WASHINGTON – Secretary of State Colin Powell said Wednesday the Bush administration had begun a "very vigorous diplomatic exchange" with Syria and he intended to go to Damascus for talks with President Bashar Assad on tensions with Iraq's wartime ally.
Insisting anew that Syria expel officials of the fallen Iraqi government who crossed the border, Powell said in an interview, "Syria does not want to be a safe haven in the aftermath of Operation Iraqi Freedom."
But rather than distancing the Bush administration from the Arab government that aligned itself with Saddpain.
In fact, Powell told Associated Press Television News he had spoken earlier in the day with Spanish Foreign Minister Ana Palacio "about messages she might deliver" when she goes to Damascus this weekend.
Beyond that, Powell said, "I would expect to travel to Syria to have very candid and straightforward discussions with my foreign minister colleague [Farouk al-Sharaa] and with President Bashar Assad."
He did not say when he intended to visit Damascus, but indicated the stop would be part of a broader trip designed to spur peacemaking between Israel and the Palestinians.
Powell said once a roadmap for such peacemaking was announced, "we will see a much more active American engagement for the simple reason we now have a prime minister on the Palestinian side that we can work with."
"We do have a new situation," Powell said, referring to Mahmoud Abbas, the designated prime minister, and Palestinian Finance Minister Salam Fayyad.
"And so you will see us become more active, both with my own involvement and travels as well as in other ways," Powell said.
"The president will be much more deeply involved and much more active," he added.
For three decades, U.S. presidents have sought to engage Syria in peacemaking with Israel.

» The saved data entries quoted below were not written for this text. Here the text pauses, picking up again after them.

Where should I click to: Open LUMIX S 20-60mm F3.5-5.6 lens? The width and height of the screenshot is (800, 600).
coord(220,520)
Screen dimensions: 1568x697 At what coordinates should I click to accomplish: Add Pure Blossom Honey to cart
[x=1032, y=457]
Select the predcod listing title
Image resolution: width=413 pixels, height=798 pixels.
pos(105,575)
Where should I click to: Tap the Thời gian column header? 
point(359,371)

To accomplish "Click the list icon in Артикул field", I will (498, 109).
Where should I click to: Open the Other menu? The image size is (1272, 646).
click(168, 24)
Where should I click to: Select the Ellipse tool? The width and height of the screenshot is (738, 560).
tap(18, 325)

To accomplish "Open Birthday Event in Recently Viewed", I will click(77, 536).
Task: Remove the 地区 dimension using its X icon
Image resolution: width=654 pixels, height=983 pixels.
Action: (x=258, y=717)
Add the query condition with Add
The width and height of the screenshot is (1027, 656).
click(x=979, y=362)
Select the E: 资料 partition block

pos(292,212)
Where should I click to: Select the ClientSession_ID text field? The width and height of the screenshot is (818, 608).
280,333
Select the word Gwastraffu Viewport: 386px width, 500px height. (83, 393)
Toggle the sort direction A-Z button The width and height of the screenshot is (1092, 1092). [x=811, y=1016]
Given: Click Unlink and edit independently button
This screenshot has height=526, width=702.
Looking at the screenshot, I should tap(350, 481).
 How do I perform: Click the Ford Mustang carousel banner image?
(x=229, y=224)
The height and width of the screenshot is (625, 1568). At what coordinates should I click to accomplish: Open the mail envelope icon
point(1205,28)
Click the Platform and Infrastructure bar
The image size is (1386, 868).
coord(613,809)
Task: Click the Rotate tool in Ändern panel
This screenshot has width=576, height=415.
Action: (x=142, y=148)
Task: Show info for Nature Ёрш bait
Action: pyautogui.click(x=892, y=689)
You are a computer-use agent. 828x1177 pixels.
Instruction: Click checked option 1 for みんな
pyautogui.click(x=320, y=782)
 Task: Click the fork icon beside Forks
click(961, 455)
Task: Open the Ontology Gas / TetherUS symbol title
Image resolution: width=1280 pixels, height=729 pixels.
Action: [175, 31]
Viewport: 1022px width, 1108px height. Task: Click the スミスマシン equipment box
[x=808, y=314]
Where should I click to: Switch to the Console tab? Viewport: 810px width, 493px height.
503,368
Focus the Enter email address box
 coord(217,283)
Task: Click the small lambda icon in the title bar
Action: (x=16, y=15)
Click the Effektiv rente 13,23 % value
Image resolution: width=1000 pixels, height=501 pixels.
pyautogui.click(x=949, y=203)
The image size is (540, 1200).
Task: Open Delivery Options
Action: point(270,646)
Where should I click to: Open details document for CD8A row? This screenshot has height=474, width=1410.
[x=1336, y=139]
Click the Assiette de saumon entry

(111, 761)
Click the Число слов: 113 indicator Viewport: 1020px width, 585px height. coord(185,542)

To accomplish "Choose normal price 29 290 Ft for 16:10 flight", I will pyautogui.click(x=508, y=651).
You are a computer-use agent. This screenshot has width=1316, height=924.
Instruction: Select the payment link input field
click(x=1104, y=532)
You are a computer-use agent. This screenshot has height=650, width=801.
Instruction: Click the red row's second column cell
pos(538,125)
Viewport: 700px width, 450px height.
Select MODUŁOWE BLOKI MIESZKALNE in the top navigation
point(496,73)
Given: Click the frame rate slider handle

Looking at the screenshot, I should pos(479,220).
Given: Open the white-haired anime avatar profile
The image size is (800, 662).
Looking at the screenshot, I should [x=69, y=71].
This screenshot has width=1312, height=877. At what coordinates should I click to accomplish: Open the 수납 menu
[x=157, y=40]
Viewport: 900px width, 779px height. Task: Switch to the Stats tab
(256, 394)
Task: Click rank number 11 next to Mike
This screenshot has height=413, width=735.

Even during a recent flurry of U.S. accusations that Syria was assisting Saddam with military technology and providing refuge to Iraqi officials, Powell spoke of such hopes.
He has been to Syria twice in what so far has been an inconclusive Bush administration attempt to reopen Mideast peace talks.
On another subject, Powell expressed satisfaction that his six-month effort to promote talks with North Korea on nuclear actions in a multilateral setting had achieved results.
"This is good news," Powell said, referring to the discussions that will be held in coming days in Beijing, where envoys from the United States, North Korea and China will convene.
North Korea had been holding out for face-to-face talks with the United States but signaled last weekend its acceptance of a broader forum.
The administration has decided to dispatch Assistant Secretary of State James Kelly for the discussions. No date has been set.
Powell said he does not anticipate a breakthrough in the talks.
"We believe this is the beginning of a long, intense process of discussion," Powell said.
"We will lay out clearly our concerns about their nuclear weapons development programs and other weapons of mass destruction, of their proliferation activities, missile programs," among other issues, he said.
On Iraq, Powell said he did not know whether Saddam was dead or alive. "The fact of the matter is, though, he is gone. Whether he is dead or alive, he is gone. He is no longer in the lives of the people of Iraq."
In postwar Iraq, he said, the United States would act as the military authority for now in Baghdad. However, he added, "as quickly as we can, we want to transition this more and more to civilian authorities" led by Jay M. Garner, the retired U.S. lieutenant general who heads the Pentagon's Office of Reconstruction and Humanitarian Assistance, "and as quickly as we can after that, move it to the Iraqi people themselves."
The meeting Tuesday in Ur of Iraqi factions that had opposed Saddam was a good start, Powell said. "They want to build the right kind of country and the right kind of government,"
On Cuba, Powell expressed hope that the U.N. Human Rights Commission would approve a tough resolution censuring Cuba for its rights record. The vote in the 53-member commission is scheduled for Thursday.
He said he has called foreign ministers from nations that are commission members to make clear the importance he attaches to holding Cuba to account for its recent crackdown on dissidents.
Powell said the scores of Cuban dissidents who recently were sentenced to long prison terms were "just speaking out and trying to exercise their democratic rights -- human rights -- of free speech, and they are being thrown in jail for 10, 15, 20 years."